Şüphesiz (aslında, verileriniz üzerindeki varsayımlarla ilgili bile önemlidir - sadece ortak değişken verilen sonucun dağılımı hakkında varsayımlar yaparsınız). Bu ışık altında, "ters tahmin varyansı" gibi bir terime bakabilirsiniz. Her iki durumda da, doğrusal regresyon nedensellik hakkında hiçbir şey söylemez! En iyi ihtimalle, dikkatli tasarımla nedensellik hakkında bir şeyler söyleyebilirsiniz.


3

Vakayı simetrik hale getirmek için iki değişken ( ) ile ortalama değerleri arasındaki fark azaltılabilir .Δx


3

Standart regresyon, noktalar ve çizgi arasındaki dikey mesafeyi en aza indirir, bu nedenle 2 değişkenin değiştirilmesi artık yatay mesafeyi en aza indirir (aynı dağılım grafiği verildiğinde). Başka bir seçenek (birkaç isim ile gider) dikey mesafeyi en aza indirmektir, bu prensip bileşenleri kullanılarak yapılabilir.

Farklılıkları gösteren bazı R kodları şunlardır:

library(MASS)

tmp <- mvrnorm(100, c(0,0), rbind( c(1,.9),c(.9,1)) )

plot(tmp, asp=1)

fit1 <- lm(tmp[,1] ~ tmp[,2])  # horizontal residuals
segments( tmp[,1], tmp[,2], fitted(fit1),tmp[,2], col='blue' )
o <- order(tmp[,2])
lines( fitted(fit1)[o], tmp[o,2], col='blue' )

fit2 <- lm(tmp[,2] ~ tmp[,1])  # vertical residuals
segments( tmp[,1], tmp[,2], tmp[,1], fitted(fit2), col='green' )
o <- order(tmp[,1])
lines( tmp[o,1], fitted(fit2)[o], col='green' )

fit3 <- prcomp(tmp)
b <- -fit3$rotation[1,2]/fit3$rotation[2,2]
a <- fit3$center[2] - b*fit3$center[1]
abline(a,b, col='red')
segments(tmp[,1], tmp[,2], tmp[,1]-fit3$x[,2]*fit3$rotation[1,2], tmp[,2]-fit3$x[,2]*fit3$rotation[2,2], col='red')

legend('bottomright', legend=c('Horizontal','Vertical','Perpendicular'), lty=1, col=c('blue','green','red'))

Aykırı değerleri aramak için sadece temel bileşenler analizinin sonuçlarını çizebilirsiniz.

Ayrıca şunlara da bakmak isteyebilirsiniz:

Bland ve Altman (1986), İki Klinik Ölçüm Yöntemi Arasındaki Anlaşmayı Değerlendirmede İstatistiksel Yöntemler. Lancet, s 307-310


0

X1 ve x2 değişkenleriniz birbiriyle uyumludur. Çok doğrusallık varlığında, parametre tahminleriniz hala tarafsızdır, ancak varyansları büyüktür, yani, parametre tahminlerinin önemine dair çıkarımınız geçerli değildir ve tahmininizin büyük güven aralıkları olacaktır.

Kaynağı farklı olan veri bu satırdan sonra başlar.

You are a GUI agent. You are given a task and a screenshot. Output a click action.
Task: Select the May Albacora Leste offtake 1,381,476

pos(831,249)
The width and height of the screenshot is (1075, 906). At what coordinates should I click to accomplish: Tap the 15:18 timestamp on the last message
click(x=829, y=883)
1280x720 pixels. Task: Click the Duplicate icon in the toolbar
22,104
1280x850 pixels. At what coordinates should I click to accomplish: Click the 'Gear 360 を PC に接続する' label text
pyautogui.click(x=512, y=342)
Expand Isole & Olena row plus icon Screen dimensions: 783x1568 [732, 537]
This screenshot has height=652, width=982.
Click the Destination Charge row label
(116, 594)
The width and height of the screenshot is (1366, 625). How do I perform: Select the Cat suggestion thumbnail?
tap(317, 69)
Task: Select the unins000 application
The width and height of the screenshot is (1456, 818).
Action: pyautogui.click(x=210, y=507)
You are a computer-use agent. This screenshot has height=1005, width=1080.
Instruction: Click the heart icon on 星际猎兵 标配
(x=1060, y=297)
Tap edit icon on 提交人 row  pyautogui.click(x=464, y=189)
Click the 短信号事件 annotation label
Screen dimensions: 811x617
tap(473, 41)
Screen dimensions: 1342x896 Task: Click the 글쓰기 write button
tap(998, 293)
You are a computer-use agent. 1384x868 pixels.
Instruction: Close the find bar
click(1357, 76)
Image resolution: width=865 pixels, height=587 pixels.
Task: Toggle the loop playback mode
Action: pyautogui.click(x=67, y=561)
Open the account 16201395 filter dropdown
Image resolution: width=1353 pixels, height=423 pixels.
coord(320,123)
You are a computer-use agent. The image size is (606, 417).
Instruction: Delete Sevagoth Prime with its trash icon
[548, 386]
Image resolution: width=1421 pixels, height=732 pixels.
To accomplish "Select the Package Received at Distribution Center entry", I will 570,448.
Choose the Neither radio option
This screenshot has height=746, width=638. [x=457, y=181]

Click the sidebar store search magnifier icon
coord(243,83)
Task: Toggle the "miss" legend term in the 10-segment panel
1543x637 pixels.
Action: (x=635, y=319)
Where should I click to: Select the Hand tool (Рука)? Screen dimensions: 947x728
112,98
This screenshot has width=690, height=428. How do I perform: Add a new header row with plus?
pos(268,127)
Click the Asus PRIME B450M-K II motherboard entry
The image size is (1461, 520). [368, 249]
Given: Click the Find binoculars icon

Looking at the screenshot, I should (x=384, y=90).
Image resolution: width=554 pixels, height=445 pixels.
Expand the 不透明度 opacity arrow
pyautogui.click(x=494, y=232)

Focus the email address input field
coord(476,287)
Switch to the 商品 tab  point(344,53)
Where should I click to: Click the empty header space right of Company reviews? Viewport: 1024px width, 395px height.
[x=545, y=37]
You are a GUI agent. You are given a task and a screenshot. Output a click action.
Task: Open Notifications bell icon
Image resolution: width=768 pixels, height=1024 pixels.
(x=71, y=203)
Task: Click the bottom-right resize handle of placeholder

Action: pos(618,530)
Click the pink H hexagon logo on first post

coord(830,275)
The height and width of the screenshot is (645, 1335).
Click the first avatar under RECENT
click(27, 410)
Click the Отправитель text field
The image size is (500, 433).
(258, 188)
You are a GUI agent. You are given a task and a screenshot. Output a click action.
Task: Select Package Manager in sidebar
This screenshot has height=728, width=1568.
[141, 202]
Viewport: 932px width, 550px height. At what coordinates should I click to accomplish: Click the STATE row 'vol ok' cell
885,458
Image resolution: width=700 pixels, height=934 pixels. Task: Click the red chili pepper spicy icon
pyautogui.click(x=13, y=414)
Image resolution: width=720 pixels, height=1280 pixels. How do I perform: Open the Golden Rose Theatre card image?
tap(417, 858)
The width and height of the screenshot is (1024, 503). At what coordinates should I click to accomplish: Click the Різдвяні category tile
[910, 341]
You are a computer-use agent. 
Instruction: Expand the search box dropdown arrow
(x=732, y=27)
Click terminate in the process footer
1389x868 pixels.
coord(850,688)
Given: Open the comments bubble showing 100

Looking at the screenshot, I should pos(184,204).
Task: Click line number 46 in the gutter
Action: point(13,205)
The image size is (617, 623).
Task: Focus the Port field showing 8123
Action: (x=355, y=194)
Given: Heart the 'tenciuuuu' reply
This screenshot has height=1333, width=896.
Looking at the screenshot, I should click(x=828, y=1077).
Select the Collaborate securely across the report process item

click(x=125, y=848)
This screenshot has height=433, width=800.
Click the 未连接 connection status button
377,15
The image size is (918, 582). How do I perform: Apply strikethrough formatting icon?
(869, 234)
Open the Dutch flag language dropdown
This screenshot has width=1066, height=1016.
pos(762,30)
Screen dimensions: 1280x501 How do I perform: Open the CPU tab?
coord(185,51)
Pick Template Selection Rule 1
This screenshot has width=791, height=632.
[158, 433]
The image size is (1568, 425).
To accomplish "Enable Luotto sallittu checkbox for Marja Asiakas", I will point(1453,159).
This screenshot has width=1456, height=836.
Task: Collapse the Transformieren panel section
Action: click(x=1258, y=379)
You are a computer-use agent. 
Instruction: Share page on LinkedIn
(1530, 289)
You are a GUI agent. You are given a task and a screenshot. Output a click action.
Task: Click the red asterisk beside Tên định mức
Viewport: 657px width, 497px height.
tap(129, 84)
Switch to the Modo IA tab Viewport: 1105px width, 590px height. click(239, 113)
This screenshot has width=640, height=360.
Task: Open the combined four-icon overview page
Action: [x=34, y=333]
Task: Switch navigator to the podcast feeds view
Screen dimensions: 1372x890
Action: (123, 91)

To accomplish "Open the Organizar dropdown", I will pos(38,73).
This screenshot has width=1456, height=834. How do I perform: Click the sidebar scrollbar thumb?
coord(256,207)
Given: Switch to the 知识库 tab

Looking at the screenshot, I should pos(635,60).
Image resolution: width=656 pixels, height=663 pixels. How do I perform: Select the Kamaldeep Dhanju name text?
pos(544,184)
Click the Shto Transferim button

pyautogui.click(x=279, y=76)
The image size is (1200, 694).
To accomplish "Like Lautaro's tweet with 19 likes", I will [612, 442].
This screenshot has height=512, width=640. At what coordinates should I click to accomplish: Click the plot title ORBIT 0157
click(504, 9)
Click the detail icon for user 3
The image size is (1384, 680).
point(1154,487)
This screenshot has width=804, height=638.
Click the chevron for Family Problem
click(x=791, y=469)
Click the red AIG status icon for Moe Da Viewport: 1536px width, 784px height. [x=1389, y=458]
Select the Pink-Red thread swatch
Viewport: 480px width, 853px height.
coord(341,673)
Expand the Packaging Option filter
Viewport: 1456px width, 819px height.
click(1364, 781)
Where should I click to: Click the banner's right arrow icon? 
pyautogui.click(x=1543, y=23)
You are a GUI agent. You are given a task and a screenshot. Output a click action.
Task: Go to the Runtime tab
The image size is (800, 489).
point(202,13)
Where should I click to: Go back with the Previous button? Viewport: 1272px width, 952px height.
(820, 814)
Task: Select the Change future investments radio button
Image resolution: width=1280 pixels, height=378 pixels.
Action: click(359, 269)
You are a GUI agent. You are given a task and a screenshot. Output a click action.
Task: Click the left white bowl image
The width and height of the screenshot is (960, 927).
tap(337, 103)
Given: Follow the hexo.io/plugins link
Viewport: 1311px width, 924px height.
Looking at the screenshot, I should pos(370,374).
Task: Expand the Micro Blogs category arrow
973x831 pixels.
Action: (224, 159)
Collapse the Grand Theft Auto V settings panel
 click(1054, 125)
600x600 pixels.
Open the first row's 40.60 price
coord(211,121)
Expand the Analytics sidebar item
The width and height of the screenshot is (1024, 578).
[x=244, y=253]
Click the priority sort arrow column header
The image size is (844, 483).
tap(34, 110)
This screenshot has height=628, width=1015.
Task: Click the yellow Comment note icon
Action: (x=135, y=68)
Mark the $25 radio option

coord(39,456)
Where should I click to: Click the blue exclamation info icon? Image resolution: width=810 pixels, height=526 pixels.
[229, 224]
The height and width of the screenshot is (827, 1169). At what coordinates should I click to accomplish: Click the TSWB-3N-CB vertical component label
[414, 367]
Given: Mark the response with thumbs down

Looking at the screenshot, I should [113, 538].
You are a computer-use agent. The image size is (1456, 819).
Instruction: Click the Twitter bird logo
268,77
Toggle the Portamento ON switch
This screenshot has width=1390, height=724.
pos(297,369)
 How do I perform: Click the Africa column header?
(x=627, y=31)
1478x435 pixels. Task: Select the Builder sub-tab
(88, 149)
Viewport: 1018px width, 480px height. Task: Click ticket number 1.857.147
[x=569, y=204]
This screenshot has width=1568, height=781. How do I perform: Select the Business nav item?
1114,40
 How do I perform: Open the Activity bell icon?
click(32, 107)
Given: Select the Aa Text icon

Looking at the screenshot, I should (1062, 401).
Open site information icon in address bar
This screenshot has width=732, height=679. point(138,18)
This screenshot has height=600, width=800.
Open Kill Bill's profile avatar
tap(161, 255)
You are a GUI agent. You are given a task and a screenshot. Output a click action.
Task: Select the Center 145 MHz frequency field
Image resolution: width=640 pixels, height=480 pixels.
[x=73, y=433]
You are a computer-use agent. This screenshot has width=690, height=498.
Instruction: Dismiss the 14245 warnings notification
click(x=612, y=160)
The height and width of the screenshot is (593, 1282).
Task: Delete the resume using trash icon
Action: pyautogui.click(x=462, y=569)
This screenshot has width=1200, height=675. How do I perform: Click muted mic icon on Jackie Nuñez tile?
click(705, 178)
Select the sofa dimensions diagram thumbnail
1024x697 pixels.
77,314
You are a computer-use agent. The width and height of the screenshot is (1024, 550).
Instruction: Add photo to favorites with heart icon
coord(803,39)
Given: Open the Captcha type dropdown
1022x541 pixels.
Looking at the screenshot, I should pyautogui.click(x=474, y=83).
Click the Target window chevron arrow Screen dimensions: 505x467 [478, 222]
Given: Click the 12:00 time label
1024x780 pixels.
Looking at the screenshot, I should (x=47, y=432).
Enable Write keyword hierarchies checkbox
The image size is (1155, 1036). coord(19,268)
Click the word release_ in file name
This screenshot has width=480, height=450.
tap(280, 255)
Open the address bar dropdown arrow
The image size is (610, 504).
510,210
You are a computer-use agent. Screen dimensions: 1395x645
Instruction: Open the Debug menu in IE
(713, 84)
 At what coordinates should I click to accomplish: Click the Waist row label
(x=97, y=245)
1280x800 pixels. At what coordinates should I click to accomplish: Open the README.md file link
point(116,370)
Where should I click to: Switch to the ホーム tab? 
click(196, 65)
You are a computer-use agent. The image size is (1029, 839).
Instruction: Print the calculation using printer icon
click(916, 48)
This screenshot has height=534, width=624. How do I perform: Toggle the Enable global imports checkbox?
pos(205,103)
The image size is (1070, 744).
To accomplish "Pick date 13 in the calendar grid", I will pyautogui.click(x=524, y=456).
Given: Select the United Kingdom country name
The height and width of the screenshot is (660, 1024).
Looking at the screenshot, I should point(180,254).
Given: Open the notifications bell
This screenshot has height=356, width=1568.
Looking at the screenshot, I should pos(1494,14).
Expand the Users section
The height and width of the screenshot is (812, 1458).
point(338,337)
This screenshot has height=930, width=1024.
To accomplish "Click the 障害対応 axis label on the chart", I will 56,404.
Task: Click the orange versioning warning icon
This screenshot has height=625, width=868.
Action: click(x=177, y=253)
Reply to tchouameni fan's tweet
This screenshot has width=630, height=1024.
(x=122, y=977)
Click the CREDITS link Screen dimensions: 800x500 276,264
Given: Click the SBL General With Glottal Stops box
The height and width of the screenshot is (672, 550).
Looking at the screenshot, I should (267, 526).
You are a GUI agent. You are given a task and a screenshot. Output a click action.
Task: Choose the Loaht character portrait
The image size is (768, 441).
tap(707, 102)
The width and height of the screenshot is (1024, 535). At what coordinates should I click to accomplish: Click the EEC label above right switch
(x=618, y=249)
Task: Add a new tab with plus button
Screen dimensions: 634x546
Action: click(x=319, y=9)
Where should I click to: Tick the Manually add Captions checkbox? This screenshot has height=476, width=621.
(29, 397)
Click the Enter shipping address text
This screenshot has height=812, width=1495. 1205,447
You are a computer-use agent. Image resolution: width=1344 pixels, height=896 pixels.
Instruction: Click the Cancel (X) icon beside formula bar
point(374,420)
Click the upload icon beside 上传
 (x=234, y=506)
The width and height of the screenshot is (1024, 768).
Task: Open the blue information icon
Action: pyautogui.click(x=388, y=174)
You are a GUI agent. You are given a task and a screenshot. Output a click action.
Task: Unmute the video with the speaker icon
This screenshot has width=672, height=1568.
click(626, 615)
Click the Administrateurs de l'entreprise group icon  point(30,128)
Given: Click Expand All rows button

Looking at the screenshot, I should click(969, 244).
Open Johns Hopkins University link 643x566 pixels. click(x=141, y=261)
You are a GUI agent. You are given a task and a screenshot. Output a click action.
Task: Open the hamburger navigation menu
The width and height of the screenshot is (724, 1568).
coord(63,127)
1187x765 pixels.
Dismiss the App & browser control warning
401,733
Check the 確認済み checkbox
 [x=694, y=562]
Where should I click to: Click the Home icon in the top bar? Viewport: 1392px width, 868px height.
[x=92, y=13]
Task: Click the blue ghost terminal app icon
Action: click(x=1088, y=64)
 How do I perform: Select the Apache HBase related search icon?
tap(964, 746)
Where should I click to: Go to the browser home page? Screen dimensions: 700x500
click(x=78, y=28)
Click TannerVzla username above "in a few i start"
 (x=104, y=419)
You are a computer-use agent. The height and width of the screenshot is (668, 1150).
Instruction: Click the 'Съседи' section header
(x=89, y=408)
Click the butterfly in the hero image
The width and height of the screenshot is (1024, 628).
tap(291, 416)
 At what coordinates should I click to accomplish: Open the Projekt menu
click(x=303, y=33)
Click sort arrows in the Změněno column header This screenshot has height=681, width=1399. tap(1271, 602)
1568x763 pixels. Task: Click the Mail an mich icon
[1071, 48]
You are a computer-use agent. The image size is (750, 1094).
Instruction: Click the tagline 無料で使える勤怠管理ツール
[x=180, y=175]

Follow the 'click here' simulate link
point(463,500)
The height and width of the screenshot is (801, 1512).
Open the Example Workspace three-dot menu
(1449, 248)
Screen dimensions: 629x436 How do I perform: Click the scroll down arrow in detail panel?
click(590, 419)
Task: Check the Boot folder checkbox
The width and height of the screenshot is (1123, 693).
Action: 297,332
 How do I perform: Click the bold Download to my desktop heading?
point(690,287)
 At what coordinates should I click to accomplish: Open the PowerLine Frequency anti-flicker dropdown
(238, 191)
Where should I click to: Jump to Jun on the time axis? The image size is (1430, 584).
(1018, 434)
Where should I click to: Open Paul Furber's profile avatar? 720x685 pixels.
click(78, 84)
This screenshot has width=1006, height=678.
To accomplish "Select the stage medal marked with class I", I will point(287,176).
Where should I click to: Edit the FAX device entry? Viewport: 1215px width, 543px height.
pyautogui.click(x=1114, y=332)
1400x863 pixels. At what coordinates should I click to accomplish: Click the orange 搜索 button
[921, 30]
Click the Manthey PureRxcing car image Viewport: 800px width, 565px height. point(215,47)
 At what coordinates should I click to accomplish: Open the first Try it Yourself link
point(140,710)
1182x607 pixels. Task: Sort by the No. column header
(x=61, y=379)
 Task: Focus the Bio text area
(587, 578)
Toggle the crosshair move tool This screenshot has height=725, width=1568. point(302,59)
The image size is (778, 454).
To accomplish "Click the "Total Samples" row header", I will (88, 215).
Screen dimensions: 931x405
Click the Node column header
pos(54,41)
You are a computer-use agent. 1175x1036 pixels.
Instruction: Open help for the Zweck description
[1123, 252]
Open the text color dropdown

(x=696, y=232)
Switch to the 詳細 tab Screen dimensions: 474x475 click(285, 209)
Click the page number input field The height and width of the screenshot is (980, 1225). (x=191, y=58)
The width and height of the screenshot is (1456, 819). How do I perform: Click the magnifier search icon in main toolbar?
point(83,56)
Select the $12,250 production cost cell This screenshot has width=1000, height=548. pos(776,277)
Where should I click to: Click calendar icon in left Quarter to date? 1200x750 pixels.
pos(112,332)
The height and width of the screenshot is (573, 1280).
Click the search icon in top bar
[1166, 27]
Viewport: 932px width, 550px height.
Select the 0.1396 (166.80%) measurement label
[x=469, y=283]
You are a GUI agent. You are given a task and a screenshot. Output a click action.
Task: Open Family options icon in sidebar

Parametre tahminlerinin yorumlanması da zordur. Doğrusal regresyon çerçevesinde, x1 üzerindeki parametre tahmini, modeldeki diğer tüm dışsal değişkenlerin sabit tutulduğu göz önüne alındığında, x1'deki birim değişiklik için Y'deki değişikliktir. Sizin durumunuzda, x1 ve x2 yüksek derecede ilişkilidir ve x1 değiştiğinde x2 sabitini tutamazsınız.

Sitemizi kullandığınızda şunları okuyup anladığınızı kabul etmiş olursunuz: Çerez Politikası ve Gizlilik Politikası.
Licensed under cc by-sa 3.0 with attribution required.